## МАТЕРИАЛЫ ЗАДАНИЯ
☆ ☆ ☆ ☆ ☆ ☆ ☆

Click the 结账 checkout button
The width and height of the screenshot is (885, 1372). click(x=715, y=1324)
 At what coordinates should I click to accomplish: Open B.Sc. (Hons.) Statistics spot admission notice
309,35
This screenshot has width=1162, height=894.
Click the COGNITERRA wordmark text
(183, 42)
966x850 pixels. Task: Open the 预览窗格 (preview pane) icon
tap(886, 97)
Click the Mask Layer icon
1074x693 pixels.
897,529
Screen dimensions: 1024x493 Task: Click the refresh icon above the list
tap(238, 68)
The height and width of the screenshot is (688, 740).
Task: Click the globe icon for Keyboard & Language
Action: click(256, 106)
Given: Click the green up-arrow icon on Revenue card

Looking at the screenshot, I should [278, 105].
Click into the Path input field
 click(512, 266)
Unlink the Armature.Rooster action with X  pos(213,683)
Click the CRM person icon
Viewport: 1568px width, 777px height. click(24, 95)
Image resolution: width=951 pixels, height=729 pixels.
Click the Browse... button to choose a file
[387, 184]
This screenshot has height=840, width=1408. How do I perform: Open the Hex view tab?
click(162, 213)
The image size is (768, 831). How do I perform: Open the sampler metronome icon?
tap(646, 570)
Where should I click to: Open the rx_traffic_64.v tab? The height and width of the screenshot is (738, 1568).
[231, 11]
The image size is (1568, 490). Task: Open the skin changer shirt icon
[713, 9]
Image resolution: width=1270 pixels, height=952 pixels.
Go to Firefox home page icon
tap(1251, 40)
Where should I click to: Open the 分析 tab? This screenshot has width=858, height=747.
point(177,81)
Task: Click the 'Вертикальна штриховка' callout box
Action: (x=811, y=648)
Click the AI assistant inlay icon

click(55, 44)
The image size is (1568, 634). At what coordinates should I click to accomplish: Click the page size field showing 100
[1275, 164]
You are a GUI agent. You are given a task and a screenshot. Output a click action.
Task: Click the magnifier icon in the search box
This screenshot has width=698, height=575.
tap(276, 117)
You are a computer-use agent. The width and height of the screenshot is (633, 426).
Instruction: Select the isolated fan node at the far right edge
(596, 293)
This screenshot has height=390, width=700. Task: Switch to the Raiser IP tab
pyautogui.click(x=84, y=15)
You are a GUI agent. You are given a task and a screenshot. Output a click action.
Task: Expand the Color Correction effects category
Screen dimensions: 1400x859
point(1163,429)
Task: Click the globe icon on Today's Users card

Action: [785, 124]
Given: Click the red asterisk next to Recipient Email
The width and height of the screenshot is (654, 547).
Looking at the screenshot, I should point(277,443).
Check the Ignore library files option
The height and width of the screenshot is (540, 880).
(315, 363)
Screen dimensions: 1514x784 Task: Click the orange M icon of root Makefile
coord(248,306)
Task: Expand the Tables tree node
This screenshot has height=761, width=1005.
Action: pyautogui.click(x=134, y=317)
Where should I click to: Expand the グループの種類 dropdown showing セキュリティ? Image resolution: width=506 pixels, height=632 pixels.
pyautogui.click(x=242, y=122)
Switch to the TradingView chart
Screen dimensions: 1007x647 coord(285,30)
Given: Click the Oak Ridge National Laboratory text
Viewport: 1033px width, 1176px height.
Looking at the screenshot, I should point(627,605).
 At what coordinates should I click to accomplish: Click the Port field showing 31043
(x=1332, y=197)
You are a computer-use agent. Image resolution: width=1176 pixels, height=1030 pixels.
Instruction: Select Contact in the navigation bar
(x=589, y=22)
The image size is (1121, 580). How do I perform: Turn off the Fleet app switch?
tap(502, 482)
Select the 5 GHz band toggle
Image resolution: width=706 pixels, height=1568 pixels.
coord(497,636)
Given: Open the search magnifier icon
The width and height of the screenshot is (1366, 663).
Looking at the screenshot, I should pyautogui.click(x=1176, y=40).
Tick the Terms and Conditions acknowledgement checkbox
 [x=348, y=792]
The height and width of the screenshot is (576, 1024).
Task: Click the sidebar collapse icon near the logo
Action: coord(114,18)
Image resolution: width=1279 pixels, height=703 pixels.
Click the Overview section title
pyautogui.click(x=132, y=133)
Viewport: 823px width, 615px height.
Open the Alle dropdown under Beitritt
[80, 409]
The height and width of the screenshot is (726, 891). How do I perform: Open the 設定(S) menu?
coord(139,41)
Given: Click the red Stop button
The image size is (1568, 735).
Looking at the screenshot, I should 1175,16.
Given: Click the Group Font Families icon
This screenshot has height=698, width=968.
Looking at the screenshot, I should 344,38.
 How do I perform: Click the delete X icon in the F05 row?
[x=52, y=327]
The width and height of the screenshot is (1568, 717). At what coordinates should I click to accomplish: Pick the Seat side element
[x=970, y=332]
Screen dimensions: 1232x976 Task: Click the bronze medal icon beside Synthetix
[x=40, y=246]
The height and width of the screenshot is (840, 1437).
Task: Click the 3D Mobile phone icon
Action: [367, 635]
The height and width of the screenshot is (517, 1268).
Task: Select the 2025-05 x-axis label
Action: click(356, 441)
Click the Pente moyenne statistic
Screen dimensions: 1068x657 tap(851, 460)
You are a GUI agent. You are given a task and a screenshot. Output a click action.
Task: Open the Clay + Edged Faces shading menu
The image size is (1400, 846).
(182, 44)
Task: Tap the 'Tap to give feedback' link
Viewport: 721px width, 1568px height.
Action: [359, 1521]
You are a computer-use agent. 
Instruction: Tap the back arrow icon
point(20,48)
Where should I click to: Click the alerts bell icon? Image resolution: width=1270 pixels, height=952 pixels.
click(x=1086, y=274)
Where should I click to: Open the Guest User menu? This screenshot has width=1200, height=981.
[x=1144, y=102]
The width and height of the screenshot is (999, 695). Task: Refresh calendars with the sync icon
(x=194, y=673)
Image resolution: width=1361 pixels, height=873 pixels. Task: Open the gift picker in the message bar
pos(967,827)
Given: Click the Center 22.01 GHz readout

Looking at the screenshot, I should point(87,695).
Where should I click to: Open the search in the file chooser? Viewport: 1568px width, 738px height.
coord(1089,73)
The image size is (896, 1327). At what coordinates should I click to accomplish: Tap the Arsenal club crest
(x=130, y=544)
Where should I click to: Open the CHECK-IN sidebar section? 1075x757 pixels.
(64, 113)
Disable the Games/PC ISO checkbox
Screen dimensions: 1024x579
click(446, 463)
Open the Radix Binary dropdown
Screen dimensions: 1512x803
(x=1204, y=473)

☆ ☆ ☆ ☆ ☆ ☆ ☆

## ЗАДАЧА
Представьте весь листинг в виде JSON-массива строк, где каждой строке листинга соответствует одна строка массива. Пустые строки не включайте.

## ОТВЕТ К ЗАДАНИЮ
[
  "Click the 结账 checkout button",
  "The width and height of the screenshot is (885, 1372). click(x=715, y=1324)",
  " At what coordinates should I click to accomplish: Open B.Sc. (Hons.) Statistics spot admission notice",
  "309,35",
  "This screenshot has width=1162, height=894.",
  "Click the COGNITERRA wordmark text",
  "(183, 42)",
  "966x850 pixels. Task: Open the 预览窗格 (preview pane) icon",
  "tap(886, 97)",
  "Click the Mask Layer icon",
  "1074x693 pixels.",
  "897,529",
  "Screen dimensions: 1024x493 Task: Click the refresh icon above the list",
  "tap(238, 68)",
  "The height and width of the screenshot is (688, 740).",
  "Task: Click the globe icon for Keyboard & Language",
  "Action: click(256, 106)",
  "Given: Click the green up-arrow icon on Revenue card",
  "Looking at the screenshot, I should [278, 105].",
  "Click into the Path input field",
  " click(512, 266)",
  "Unlink the Armature.Rooster action with X  pos(213,683)",
  "Click the CRM person icon",
  "Viewport: 1568px width, 777px height. click(24, 95)",
  "Image resolution: width=951 pixels, height=729 pixels.",
  "Click the Browse... button to choose a file",
  "[387, 184]",
  "This screenshot has height=840, width=1408. How do I perform: Open the Hex view tab?",
  "click(162, 213)",
  "The image size is (768, 831). How do I perform: Open the sampler metronome icon?",
  "tap(646, 570)",
  "Where should I click to: Open the rx_traffic_64.v tab? The height and width of the screenshot is (738, 1568).",
  "[231, 11]",
  "The image size is (1568, 490). Task: Open the skin changer shirt icon",
  "[713, 9]",
  "Image resolution: width=1270 pixels, height=952 pixels.",
  "Go to Firefox home page icon",
  "tap(1251, 40)",
  "Where should I click to: Open the 分析 tab? This screenshot has width=858, height=747.",
  "point(177,81)",
  "Task: Click the 'Вертикальна штриховка' callout box",
  "Action: (x=811, y=648)",
  "Click the AI assistant inlay icon",
  "click(55, 44)",
  "The image size is (1568, 634). At what coordinates should I click to accomplish: Click the page size field showing 100",
  "[1275, 164]",
  "You are a GUI agent. You are given a task and a screenshot. Output a click action.",
  "Task: Click the magnifier icon in the search box",
  "This screenshot has width=698, height=575.",
  "tap(276, 117)",
  "You are a computer-use agent. The width and height of the screenshot is (633, 426).",
  "Instruction: Select the isolated fan node at the far right edge",
  "(596, 293)",
  "This screenshot has height=390, width=700. Task: Switch to the Raiser IP tab",
  "pyautogui.click(x=84, y=15)",
  "You are a GUI agent. You are given a task and a screenshot. Output a click action.",
  "Task: Expand the Color Correction effects category",
  "Screen dimensions: 1400x859",
  "point(1163,429)",
  "Task: Click the globe icon on Today's Users card",
  "Action: [785, 124]",
  "Given: Click the red asterisk next to Recipient Email",
  "The width and height of the screenshot is (654, 547).",
  "Looking at the screenshot, I should point(277,443).",
  "Check the Ignore library files option",
  "The height and width of the screenshot is (540, 880).",
  "(315, 363)",
  "Screen dimensions: 1514x784 Task: Click the orange M icon of root Makefile",
  "coord(248,306)",
  "Task: Expand the Tables tree node",
  "This screenshot has height=761, width=1005.",
  "Action: pyautogui.click(x=134, y=317)",
  "Where should I click to: Expand the グループの種類 dropdown showing セキュリティ? Image resolution: width=506 pixels, height=632 pixels.",
  "pyautogui.click(x=242, y=122)",
  "Switch to the TradingView chart",
  "Screen dimensions: 1007x647 coord(285,30)",
  "Given: Click the Oak Ridge National Laboratory text",
  "Viewport: 1033px width, 1176px height.",
  "Looking at the screenshot, I should point(627,605).",
  " At what coordinates should I click to accomplish: Click the Port field showing 31043",
  "(x=1332, y=197)",
  "You are a computer-use agent. Image resolution: width=1176 pixels, height=1030 pixels.",
  "Instruction: Select Contact in the navigation bar",
  "(x=589, y=22)",
  "The image size is (1121, 580). How do I perform: Turn off the Fleet app switch?",
  "tap(502, 482)",
  "Select the 5 GHz band toggle",
  "Image resolution: width=706 pixels, height=1568 pixels.",
  "coord(497,636)",
  "Given: Open the search magnifier icon",
  "The width and height of the screenshot is (1366, 663).",
  "Looking at the screenshot, I should pyautogui.click(x=1176, y=40).",
  "Tick the Terms and Conditions acknowledgement checkbox",
  " [x=348, y=792]",
  "The height and width of the screenshot is (576, 1024).",
  "Task: Click the sidebar collapse icon near the logo",
  "Action: coord(114,18)",
  "Image resolution: width=1279 pixels, height=703 pixels.",
  "Click the Overview section title",
  "pyautogui.click(x=132, y=133)",
  "Viewport: 823px width, 615px height.",
  "Open the Alle dropdown under Beitritt",
  "[80, 409]",
  "The height and width of the screenshot is (726, 891). How do I perform: Open the 設定(S) menu?",
  "coord(139,41)",
  "Given: Click the red Stop button",
  "The image size is (1568, 735).",
  "Looking at the screenshot, I should 1175,16.",
  "Given: Click the Group Font Families icon",
  "This screenshot has height=698, width=968.",
  "Looking at the screenshot, I should 344,38.",
  " How do I perform: Click the delete X icon in the F05 row?",
  "[x=52, y=327]",
  "The width and height of the screenshot is (1568, 717). At what coordinates should I click to accomplish: Pick the Seat side element",
  "[x=970, y=332]",
  "Screen dimensions: 1232x976 Task: Click the bronze medal icon beside Synthetix",
  "[x=40, y=246]",
  "The height and width of the screenshot is (840, 1437).",
  "Task: Click the 3D Mobile phone icon",
  "Action: [367, 635]",
  "The height and width of the screenshot is (517, 1268).",
  "Task: Select the 2025-05 x-axis label",
  "Action: click(356, 441)",
  "Click the Pente moyenne statistic",
  "Screen dimensions: 1068x657 tap(851, 460)",
  "You are a GUI agent. You are given a task and a screenshot. Output a click action.",
  "Task: Open the Clay + Edged Faces shading menu",
  "The image size is (1400, 846).",
  "(182, 44)",
  "Task: Tap the 'Tap to give feedback' link",
  "Viewport: 721px width, 1568px height.",
  "Action: [359, 1521]",
  "You are a computer-use agent. ",
  "Instruction: Tap the back arrow icon",
  "point(20,48)",
  "Where should I click to: Click the alerts bell icon? Image resolution: width=1270 pixels, height=952 pixels.",
  "click(x=1086, y=274)",
  "Where should I click to: Open the Guest User menu? This screenshot has width=1200, height=981.",
  "[x=1144, y=102]",
  "The width and height of the screenshot is (999, 695). Task: Refresh calendars with the sync icon",
  "(x=194, y=673)",
  "Image resolution: width=1361 pixels, height=873 pixels. Task: Open the gift picker in the message bar",
  "pos(967,827)",
  "Given: Click the Center 22.01 GHz readout",
  "Looking at the screenshot, I should point(87,695).",
  "Where should I click to: Open the search in the file chooser? Viewport: 1568px width, 738px height.",
  "coord(1089,73)",
  "The image size is (896, 1327). At what coordinates should I click to accomplish: Tap the Arsenal club crest",
  "(x=130, y=544)",
  "Where should I click to: Open the CHECK-IN sidebar section? 1075x757 pixels.",
  "(64, 113)",
  "Disable the Games/PC ISO checkbox",
  "Screen dimensions: 1024x579",
  "click(446, 463)",
  "Open the Radix Binary dropdown",
  "Screen dimensions: 1512x803",
  "(x=1204, y=473)"
]